By Kirsten Williams,

SAC Consulting’s senior sheep and beef consultant

Fodder beet is a crop that has massive potential in Scotland for livestock.

Its benefits include a high yield potential, good digestibility, high energy crop, greater weed control options than brassicas and an ability to be grown in rotation with brassica crops in a livestock situation such as swedes.

It has the potential to be one of the highest yielding forage crops grown in Scotland, with root and top yields of 65-90 tonnes/ha (26-36 tonnes/acre). Dry matter content varies from 15-22% which means that the dry matter yield can be substantial. It should be viewed as a high quality forage with good palatability due to the high sugar content.

Fodder beet is a member of the beta vulgaris family and is not of the brassica family. That means it has good crop rotation value to minimise the risk of brassica-related diseases such as club root.

It mainly offers a high yielding alternative to the traditional swede grown for sheep, although the cost of production is higher. It is a deep rooting crop and an ideal break crop before or after grass.

Growing a crop, such as fodder beet, for utilisation through the winter, reduces the requirement for conserved forages and purchased feed stuffs increasing efficiency on farm.
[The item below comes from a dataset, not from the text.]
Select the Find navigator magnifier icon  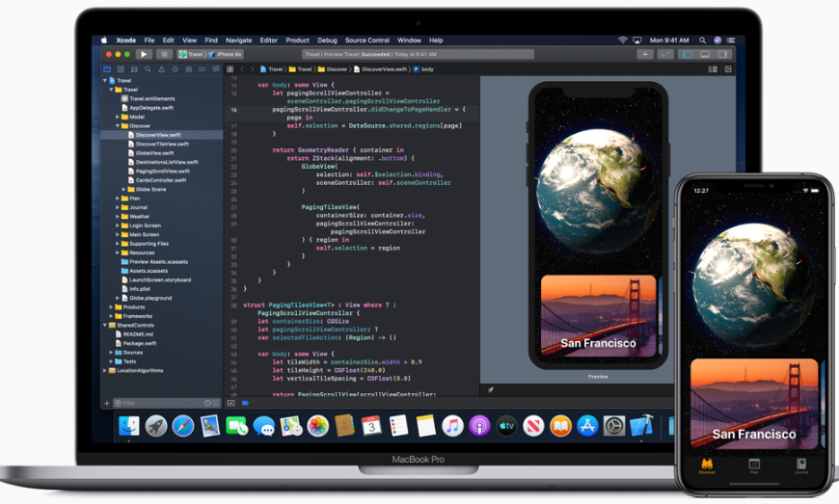(x=148, y=69)
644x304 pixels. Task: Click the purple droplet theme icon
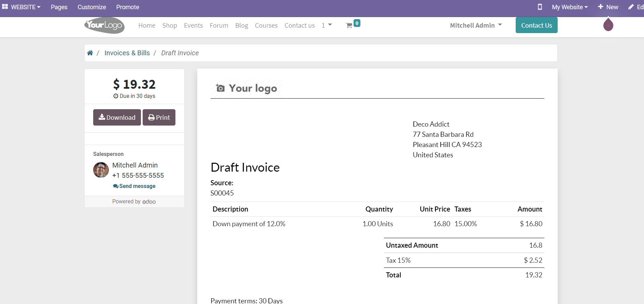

A high stocking density on the crop can be achieved in the winter months, which can eliminate the requirement for away wintering and associated haulage, rent, hassle and time. Carrying a high stocking density over the winter on forage crops allows grass leys to get a break from livestock, aiding early spring growth.

The crop is particularly high yielding if it is grown correctly. Though it is an expensive crop to establish, the yield achieved in a good crop allows for a highly cost-effective winter forage.

There are numerous varieties available but you must know how you plan to utilise the crop, eg harvesting or graze in situ, when choosing the variety to sow.

Basically, there are white-rooted and coloured varieties (orange and red). White-rooted varieties have a higher dry matter and have up to 80% of the root in the ground, these are well suited to harvesting.

The coloured varieties are lower in dry matter, meaning they are softer for livestock to eat. These coloured roots sit further out of the ground giving a good utilisation rate when fed in situ by livestock. Low dry matter roots are orange, as the dry matter increases the root is red and very high dry matter varieties are white.

Remember, whilst also choosing which variety to grow, selecting the most appropriate field is essential. The field should be relatively flat and the ground should ideally be a light to medium, free draining soil.

The crop will be utilised in the winter, therefore consider shelter and water. Provide a water trough with hard standing to reduce risk of poaching and nutrient run off into watercourses.

A grass run back should be offered to grazing animals, so bear this in mind when selecting the site. If the aim is to lift the crop rather than graze it, good access for modern machinery will be required.

The crop is suited to a high pH soil of greater than 6.5. The crop is nutrient hungry due to the yields that it reaches and so advice must be sought to the application of key nutrients, like nitrogen, phosphate and potash.

Fodder beet has developed over time from cultivars from the Mediterranean, which have grown in land with a high sodium content. Some soils in Scotland contain high levels of sodium, such as fen peats and silt, but most agricultural soils do not. For this reason, an application of agricultural salt is recommended to aid the desired growth and leaf expansion. Other requirements include, sulphur, magnesium, boron and manganese.

Fodder beet is a sensitive crop, which does not like competition, therefore weeds should be eliminated from the previous crop prior to establishment and weed seedlings in the growing crop must be cleared.